Dear Editor:
Kim et al.1 in their interesting study compared the allergological data on the oral lichen planus (OLP) with those of other published articles regarding the oral lichenoid reactions (OLRs). We would underscore that the prognostic value of the screening patch test on the clinical behaviour of these diseases is significantly different. Regarding to the OLRs induced by dental alloy restorations, both the metals and particles/ions of the corrosive process are believed that could perturb the surface antigens of the basal layer keratinocytes in neighboring mucous membranes, resulting an autoimmune activation and T-cell-mediated reaction2. Clinical evidence is supported by fact that ORLs can disappear as consequence of replacing of the metal alloy—mostly the amalgam fillings—with non-metal materials2. Conversely, in OLP the triggering for the immune-activation of the basal layer keratinocytes remains unrecognized and the lesions can rarely achieve a complete healing2. Medical history and oral examination of a subject with OLRs may provide suggestions for the potential sensitizers, leading to selection of the patch testing allergens.
Regrettably, a baseline patch testing series it is not sufficiently adequate on the basis of just suspicious allergens because, often, unsuspected ones can be useful to determine the allergic sensibilization3. In addition, supplementary patch testing materials that take into account of the anamnesis and period of exposure of the subject at potential antigens should be considered. For this reason, each patient should get a custom setting of antigenic substances, in keeping with his history of allergy3.
Where not provided, the cross-reactivity between metals and other substances, can lead to scarce outcomes for management of OLRs, giving rise to doubt about the predictability of patch testing. This investigation remains anyway useful to identify the type of dental material that can be used to substitute the suspect substance(s) that causes OLRs. Nevertheless, it seems that the substitution of the amalgam fillings can produce meaningful improvements in a large part of subjects with OLRs, regardless of patch testing results4.
Kim et al.1, have reported clinical relevance in 50% of the OLP patients, and improvement in symptoms after removal of the allergen in one case. These findings make the screening patch testing advisable also in the OLP patients, although its prognostic value in the OLP and OLRs diseases should be clarified in further study.
Hopefully, the screening patch testing on a wide amount of allergens, in accordance to the history of exposure of the patient, should be performed before positioning of exogenous biomaterials in oral cavity, in particular in ORLs and OLP patients. Accordingly, a positive patch testing outcome (expression of immune activation) is not enough reliable to justify the signs and symptoms of clinical illness in the allergic contact dermatitis. Therefore, it should not take definitive measures of treatment (replacement of dental materials) on the basis of an only positive patch testing outcome.
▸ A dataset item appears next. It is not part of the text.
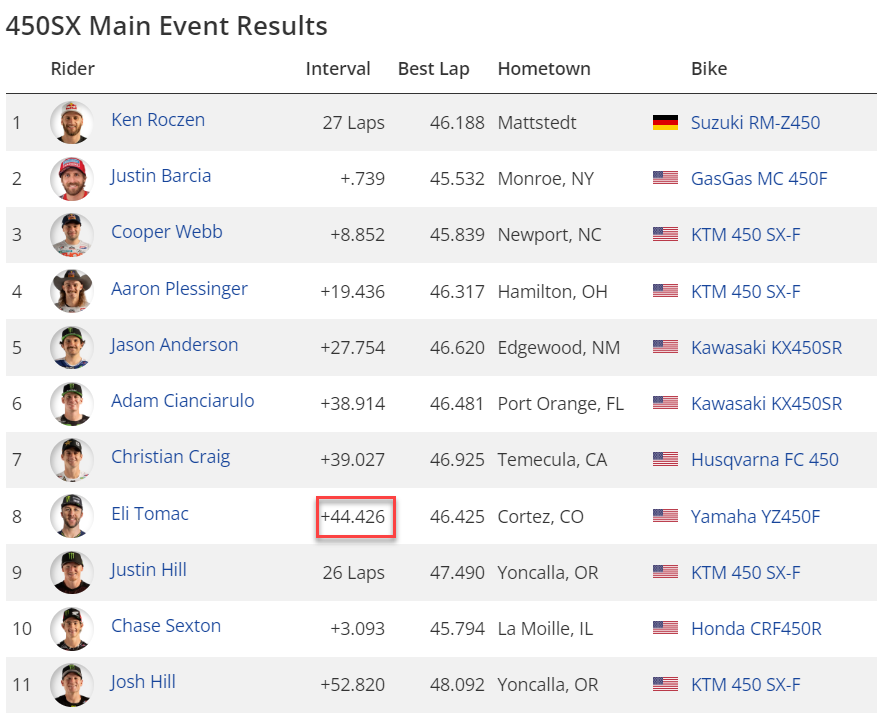Click Justin Barcia's rider avatar photo

tap(71, 179)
These aspects can be considered of prominence, especially in relation to OLRs and OLP which have shown a potential tendency to develop a malignant change.
References
1. Kim TW, Kim WI, Mun JH, Song M, Kim HS, Kim BS, et al. Patch testing with dental screening series in oral disease. Ann Dermatol. 2015; 27:389–393.
2. Mårell L, Tillberg A, Widman L, Bergdahl J, Berglund A. Regression of oral lichenoid lesions after replacement of dental restorations. J Oral Rehabil. 2014; 41:381–391.
3. Johansen JD, Aalto-Korte K, Agner T, Andersen KE, Bircher A, Bruze M, et al. European Society of Contact Dermatitis guideline for diagnostic patch testing-recommendations on best practice. Contact Dermatitis. 2015; 73:195–221.
4. Lartitegui-Sebastián MJ, Martínez-Revilla B, Saiz-Garcia C, Eguizabal-Saracho S, Aguirre-Urizar JM. Oral lichenoid lesions associated with amalgam restorations: a prospective pilot study addressing the adult population of the Basque Country. Med Oral Patol Oral Cir Bucal. 2012; 17:e545–e549.